### Task material
====

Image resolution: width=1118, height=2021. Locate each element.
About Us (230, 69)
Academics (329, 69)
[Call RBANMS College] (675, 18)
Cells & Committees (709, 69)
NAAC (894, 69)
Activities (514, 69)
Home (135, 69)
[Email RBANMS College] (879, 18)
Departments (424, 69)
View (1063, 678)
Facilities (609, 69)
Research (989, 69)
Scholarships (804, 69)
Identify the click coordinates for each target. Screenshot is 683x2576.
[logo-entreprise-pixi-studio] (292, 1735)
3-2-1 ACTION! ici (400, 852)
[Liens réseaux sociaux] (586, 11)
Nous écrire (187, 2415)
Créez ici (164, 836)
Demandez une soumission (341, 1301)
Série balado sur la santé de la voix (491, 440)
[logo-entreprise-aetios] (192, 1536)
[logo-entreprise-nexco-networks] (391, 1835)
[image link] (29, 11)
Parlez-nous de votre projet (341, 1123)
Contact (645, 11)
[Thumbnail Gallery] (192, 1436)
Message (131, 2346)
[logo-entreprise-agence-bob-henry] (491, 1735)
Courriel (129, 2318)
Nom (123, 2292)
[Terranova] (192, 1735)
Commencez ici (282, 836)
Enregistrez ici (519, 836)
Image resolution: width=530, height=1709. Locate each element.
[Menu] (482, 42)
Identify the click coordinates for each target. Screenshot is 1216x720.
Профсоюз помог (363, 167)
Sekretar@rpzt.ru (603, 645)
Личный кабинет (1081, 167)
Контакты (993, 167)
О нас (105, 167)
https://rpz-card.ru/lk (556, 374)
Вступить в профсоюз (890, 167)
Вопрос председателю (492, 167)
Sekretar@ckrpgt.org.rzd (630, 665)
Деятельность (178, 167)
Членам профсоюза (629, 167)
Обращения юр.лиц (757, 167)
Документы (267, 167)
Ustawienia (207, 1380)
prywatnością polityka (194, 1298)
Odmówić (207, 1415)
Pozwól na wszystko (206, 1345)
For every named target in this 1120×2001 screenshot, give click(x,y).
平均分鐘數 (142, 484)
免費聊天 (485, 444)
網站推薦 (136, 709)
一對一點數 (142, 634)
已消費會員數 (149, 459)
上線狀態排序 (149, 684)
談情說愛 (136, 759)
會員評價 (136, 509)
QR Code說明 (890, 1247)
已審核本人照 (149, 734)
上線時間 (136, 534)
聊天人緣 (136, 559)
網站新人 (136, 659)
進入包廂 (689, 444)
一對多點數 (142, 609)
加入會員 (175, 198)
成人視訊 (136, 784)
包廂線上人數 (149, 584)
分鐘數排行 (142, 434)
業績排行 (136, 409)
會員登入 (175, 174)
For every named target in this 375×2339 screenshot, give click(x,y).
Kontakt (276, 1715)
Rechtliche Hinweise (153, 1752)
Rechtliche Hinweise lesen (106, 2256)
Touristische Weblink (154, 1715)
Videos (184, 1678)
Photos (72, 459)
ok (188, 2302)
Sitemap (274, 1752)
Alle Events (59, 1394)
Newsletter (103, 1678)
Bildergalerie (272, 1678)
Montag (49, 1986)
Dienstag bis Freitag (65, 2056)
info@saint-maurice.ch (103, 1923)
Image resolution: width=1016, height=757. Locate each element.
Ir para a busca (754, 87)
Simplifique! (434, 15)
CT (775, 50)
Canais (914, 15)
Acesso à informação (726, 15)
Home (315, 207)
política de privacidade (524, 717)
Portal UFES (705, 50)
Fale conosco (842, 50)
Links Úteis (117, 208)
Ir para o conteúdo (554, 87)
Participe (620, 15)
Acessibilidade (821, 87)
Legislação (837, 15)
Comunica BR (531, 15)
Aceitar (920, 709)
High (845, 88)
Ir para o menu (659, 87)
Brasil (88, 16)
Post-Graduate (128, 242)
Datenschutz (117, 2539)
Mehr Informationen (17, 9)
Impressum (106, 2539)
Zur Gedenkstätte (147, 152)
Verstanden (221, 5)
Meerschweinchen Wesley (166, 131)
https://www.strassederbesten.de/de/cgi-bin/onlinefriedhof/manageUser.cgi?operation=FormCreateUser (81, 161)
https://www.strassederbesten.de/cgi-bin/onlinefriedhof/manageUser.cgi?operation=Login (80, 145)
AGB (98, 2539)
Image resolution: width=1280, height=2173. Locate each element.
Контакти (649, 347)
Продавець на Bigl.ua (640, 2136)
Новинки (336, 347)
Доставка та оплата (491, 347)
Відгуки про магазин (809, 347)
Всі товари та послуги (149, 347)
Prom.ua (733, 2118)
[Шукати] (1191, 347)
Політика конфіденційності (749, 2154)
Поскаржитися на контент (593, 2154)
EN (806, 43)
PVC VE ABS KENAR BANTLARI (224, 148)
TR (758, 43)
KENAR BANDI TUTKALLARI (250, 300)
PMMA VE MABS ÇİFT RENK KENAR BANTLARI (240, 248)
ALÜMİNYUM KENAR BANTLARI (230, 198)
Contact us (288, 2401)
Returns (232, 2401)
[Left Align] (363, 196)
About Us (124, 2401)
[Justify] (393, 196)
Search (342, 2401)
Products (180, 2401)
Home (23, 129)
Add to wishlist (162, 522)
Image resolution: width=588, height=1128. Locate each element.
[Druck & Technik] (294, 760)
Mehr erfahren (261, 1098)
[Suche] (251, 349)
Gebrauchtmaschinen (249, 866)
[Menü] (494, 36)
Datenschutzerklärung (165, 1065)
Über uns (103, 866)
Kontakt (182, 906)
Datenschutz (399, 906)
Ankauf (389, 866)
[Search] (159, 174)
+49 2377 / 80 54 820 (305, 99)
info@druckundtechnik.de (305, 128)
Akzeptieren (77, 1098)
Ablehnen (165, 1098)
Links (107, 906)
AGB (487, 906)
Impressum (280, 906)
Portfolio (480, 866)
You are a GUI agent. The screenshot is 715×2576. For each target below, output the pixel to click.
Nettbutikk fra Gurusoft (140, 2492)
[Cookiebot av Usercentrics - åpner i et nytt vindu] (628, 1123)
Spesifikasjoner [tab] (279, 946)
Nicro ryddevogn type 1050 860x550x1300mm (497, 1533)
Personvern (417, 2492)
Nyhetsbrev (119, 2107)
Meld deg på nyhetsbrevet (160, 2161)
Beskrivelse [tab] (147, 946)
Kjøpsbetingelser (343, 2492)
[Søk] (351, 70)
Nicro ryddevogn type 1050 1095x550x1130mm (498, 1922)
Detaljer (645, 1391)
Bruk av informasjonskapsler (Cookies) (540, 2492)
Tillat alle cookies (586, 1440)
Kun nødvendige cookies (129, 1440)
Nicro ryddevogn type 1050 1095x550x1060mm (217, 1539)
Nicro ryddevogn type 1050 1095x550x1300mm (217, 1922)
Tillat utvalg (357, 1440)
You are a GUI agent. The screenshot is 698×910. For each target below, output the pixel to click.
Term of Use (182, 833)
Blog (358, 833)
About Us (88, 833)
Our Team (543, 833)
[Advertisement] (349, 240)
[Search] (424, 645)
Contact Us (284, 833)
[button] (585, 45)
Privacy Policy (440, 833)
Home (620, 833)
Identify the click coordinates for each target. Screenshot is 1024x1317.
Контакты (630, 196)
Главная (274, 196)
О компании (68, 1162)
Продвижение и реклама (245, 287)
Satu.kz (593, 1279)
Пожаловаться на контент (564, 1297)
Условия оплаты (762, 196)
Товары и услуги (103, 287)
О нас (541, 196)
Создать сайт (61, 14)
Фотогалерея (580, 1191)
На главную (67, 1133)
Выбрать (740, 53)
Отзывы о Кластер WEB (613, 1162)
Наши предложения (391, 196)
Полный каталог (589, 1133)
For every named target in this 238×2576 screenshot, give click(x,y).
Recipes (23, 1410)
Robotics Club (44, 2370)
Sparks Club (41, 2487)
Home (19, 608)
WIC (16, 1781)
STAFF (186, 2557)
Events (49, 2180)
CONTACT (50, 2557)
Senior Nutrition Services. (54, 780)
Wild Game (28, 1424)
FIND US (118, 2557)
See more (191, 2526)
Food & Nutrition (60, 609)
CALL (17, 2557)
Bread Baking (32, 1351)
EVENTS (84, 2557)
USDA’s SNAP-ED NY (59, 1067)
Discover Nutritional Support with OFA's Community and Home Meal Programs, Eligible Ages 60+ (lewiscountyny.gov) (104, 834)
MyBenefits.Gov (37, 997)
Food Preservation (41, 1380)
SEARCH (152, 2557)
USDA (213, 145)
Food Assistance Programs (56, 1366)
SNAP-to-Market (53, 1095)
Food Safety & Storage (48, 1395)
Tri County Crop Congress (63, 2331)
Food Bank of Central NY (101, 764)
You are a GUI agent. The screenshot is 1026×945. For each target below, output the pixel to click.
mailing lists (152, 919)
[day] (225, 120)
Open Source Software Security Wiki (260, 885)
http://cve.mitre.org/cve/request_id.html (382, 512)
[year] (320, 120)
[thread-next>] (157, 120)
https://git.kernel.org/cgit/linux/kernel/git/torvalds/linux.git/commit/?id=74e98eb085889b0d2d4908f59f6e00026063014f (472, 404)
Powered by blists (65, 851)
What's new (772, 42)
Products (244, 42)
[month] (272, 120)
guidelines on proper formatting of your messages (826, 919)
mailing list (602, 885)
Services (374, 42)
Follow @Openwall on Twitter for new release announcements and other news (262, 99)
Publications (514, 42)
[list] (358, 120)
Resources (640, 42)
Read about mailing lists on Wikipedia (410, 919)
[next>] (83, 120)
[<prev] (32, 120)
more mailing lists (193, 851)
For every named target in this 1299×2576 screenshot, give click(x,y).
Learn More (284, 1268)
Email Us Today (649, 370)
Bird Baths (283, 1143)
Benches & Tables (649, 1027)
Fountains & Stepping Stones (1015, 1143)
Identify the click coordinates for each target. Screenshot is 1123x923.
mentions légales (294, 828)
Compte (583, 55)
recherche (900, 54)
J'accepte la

====

### Required work
Pick out each line in the items above that contains the string "para", treating uppercase and lowercase as distinct, and copy each such line in full.

### Solution to the problem
Ir para a busca (754, 87)
Ir para o conteúdo (554, 87)
Ir para o menu (659, 87)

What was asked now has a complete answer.